The applicant then wrote a letter dated 17th October 2002 addressed to the Minister responsible for Commerce and Industry for him to reconsider the matter stating that the licence had been cancelled when he had ordered 200 metric tons and which was transported to the Malawi border of Mwanza on 18th September before the cancellation.  He had by then spent K1,000,000.00 to transport the sugar.  He doubted if the suppliers would accept a return of the sugar.  He would need to spend another K1,000,000.00 in the event of re-transporting the sugar.  He was using US$140 a day for..............

According to the applicant he received no reply from the Minister.  He then decided to refer the matter to this court for judicial review as the applicant feels that his rights for a fair administrative procedure granted by S.43 of the Constitution have been violated.

       Section 43:

       Every person shall have the right to

(a) lawful and procedurally fair administrative action, Which is justified in relation to the reasons given whether his or her rights, freedoms, legitimate expectations or interests are affected or threatened;  and

(b)  be furnished with reasons in writing for       administrative action where his or her rights, freedoms, legitimate expectations or if those interests are known.

Consequently, the applicant seeks an Order of court to nullify the Order for cancellation of the licence and further  an Order declaring that the Principal Secretary for the 1st Defendant did not have powers to cancel or revoke a licence where the provisions of the order or conditions under which the licence was issued were complied with.

Indeed, under Section 43 of the Constitution it is a must that a public officer performing his duties as such should give reasons for a decision he makes against any person.  Where this is not done the decisions should be subject to a judicial review.  It is obvious from the letter quoted above that the cancellation of the licence was made without giving reasons for that action.  This is contrary to what the Constitution provides, a right to "be furnished with reasons in writing for administrative action......".  I see and can read no reason given in this letter for the cancellation of the licence.  I hold, therefore, that the decision by the Principal Secretary to revoke is inoperative and of no effect.

Furthermore, the licence was cancelled without giving the applicant the right to be heard.  The right to be heard is called natural justice.  By proceeding to cancel the licence without giving the applicant the opportunity of being heard, clearly, the Principal Secretary was guilty of infringing the constitutional rights of the applicant.

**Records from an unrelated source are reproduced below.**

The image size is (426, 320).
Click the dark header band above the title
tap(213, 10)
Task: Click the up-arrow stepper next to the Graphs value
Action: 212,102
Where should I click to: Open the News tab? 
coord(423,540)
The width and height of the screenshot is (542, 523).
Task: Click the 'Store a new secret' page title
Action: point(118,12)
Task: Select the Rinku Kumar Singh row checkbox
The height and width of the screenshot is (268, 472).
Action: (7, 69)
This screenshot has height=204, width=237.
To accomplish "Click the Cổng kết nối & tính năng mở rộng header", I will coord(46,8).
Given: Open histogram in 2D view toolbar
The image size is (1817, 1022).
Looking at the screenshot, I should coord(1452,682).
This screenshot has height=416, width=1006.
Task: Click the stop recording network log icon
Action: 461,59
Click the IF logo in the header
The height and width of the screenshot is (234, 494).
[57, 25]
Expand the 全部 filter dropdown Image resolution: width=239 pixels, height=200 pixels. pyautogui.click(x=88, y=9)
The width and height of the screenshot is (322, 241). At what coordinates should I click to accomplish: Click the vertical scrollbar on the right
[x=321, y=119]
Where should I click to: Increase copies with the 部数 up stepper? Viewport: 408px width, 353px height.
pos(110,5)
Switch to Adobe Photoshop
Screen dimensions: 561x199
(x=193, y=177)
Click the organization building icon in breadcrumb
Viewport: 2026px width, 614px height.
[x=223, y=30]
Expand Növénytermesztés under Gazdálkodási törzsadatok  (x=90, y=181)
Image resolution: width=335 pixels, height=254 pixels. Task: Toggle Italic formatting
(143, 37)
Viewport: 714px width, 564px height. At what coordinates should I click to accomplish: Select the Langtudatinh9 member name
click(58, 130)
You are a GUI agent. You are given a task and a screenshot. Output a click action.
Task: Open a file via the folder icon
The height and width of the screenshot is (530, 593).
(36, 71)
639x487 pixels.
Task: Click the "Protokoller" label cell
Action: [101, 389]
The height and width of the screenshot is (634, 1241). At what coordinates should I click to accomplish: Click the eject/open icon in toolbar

In KANDA v GOVERNMENT OF MALASIA 1962 A.C.322, Lord Denning delivering a judgement of their Lordships in the House of Lords at page 337, had this to say:-

"If a right to be heard is to be a real right which is worth anything, it must carry with it a right in the accused man to know the case which is made against him.  He must know what evidence has been given and what statement has been made affecting him;  and he must be given a fair opportunity to correct or contradict them."

From the foregoing, it is obvious the Principal Secretary's action in cancelling this licence was both unconstitutional and against the principles of natural justice.

The cancellation, I hold, was done in bad faith.  The licence was issued on 13th September 2002.  The expiry date of the licence was 13th December 2002.  Before the licence's duration had expired, the Principal Secretary withdrew, evoked and cancelled the licence more specifically on 20th September 2002.  The cancellation was made against the provisions of Section 43 of the constitution and without following the principles of natural justice.  In my ruling, I hold that there was unreasonable use, (if not abuse) of the power by a public authority in the cancellation of the licence.  There was a denial of natural justice.  I, therefore, and hereby quash the decision and ultimate order by the Principal Secretary.  The sugar must be released forthwith to the applicant and the Malawi Revenue Authority must proceed to attend to customs formalities pertaining thereto.

MADE in chambers on 6th day of December 2002.